O mais importante em “Sombras” não está exatamente na narrativa reconhecível do serial killer, mas na confrontação entre este material já codificado, formatado, e todo um tratamento formal ou um experimento estético. Ou seja: Grandrieux se utiliza da história do assassino em série como um ponto de partida, como uma porta de acesso, como uma hipótese de trabalho. O cineasta impõe uma tensão contínua, uma espécie de suspensão temporária do mau, que nos acompanha do início do fim do filme. A imagem é dotada de uma inquietação formal e plástica. Os planos são instáveis, erráticos, na mão. A montagem é cáustica, estabelecendo um ritmo particular para em seguida violá-lo violentamente. Somos instados a desconfiar do que vemos. Talvez não seja isso. O que se produz, na verdade, é talvez um abismo entre o que vemos e o que podemos dizer sobre o que vemos.

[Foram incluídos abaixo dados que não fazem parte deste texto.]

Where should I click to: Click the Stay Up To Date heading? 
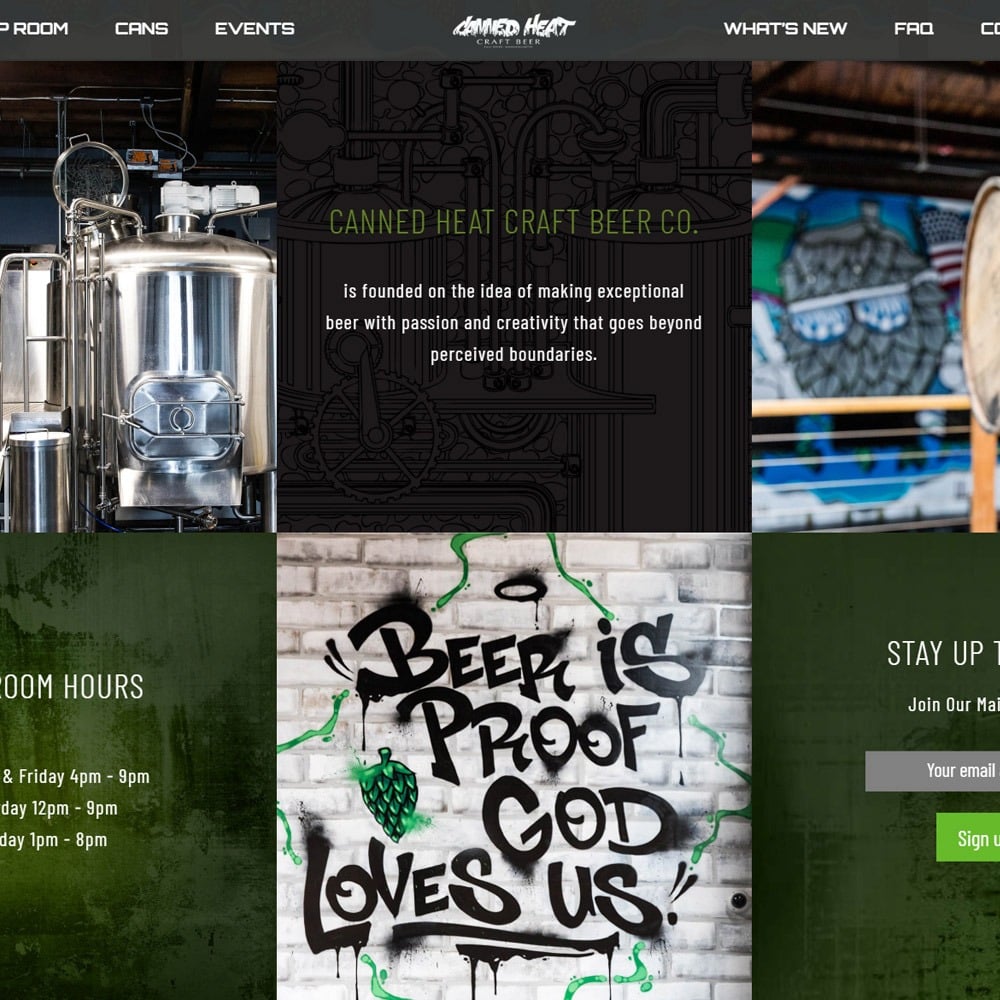click(x=943, y=654)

A imagem cinematográfica como um processo de figuração constante. Um mundo material e virtual. Um cinema que retoma de certa maneira aquela mesma vontade que levaram nossos antepassados a pintar nas cavernas. Ou seja, a imagem não exatamente como uma forma de representação, mas um vir a ser. O som, a luz, o tempo, embora na maioria das vezes considerados como imateriais, apontam também para uma presença mais evidente do material da imagem cinematográfica, para uma dimensão tátil ou háptica. A câmera persiste implacavelmente sobre o cabelo das vítimas, o que não geral nenhum significado, sublinhando apenas a textura daquele material. A natureza é tratada da mesma forma, em diferentes profundidades de campo, angulações e gradações de luz e foco. É preciso admitir essa relação tátil com a imagem, como um tipo de visão que faz do olho um órgão de toque. Daí o háptico: ao olhar, tocamos o objeto com os nossos olhos.

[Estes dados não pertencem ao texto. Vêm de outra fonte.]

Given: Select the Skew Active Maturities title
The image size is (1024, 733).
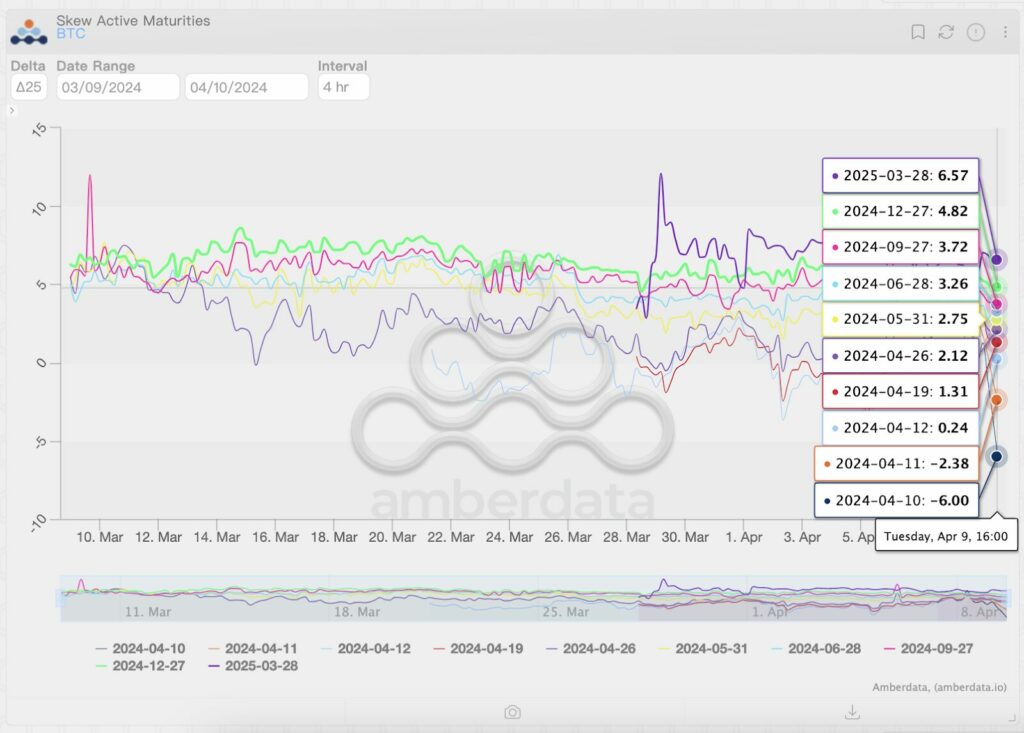Looking at the screenshot, I should point(133,19).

“Sombras” se faz em uma espécie de emanação de luz. É um filme sobre a espessura impenetrável dos corpos, sobre a fricção elétrica entre a luz e as trevas, sobre a tentação pelo crepúsculo, sobre a densidade dos planos e a intensidade incandescente do material fílmico. Grandrieux parece buscar o ponto de encontro entre a pintura, o cinema e a vídeo arte. Não é a toa que Nicole Brenez costuma dizer que o cinema de Grandrieux atente uma exigência contemporânea por um retorno às fontes mais profundas e obscuras do desejo de representação. Por que fazer imagens? Que objetivo elas contém? Que realidade carregam consigo? Em uma conversa com a teórica francesa, o cineasta lança mão de imagens e sugestões inspiradoras: um campo com ramos crescendo por todos os lados (ao invés de uma árvore, com tronco e galhos), um filme espinosiano, uma constante vibração de sensações e afetos que nos irmana, que nos reeinscreve no mundo.

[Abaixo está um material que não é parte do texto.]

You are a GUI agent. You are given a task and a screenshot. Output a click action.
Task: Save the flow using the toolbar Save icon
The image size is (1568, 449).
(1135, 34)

Coisas a se pensar. A imagem sem valor de face aparente, que preserva um tipo de fascinação que o cinema não via há algum tempo e que nos demanda uma postura diferenciada. Antes de compreender, é preciso ver. Não se trata de uma decifração. Um filme deve ganhar uma consistência de ser, que insiste em si mesmo, abre-se, expõe-se e produz uma vida, anterior e adiante, que fissura o tempo presente, justifica-o e dinamiza-o. É uma certa opacidade do pensamento da visão que está em jogo: experiência irredutível à generalização, que, justamente por situar-se além de nossas possibilidades, força a pensar.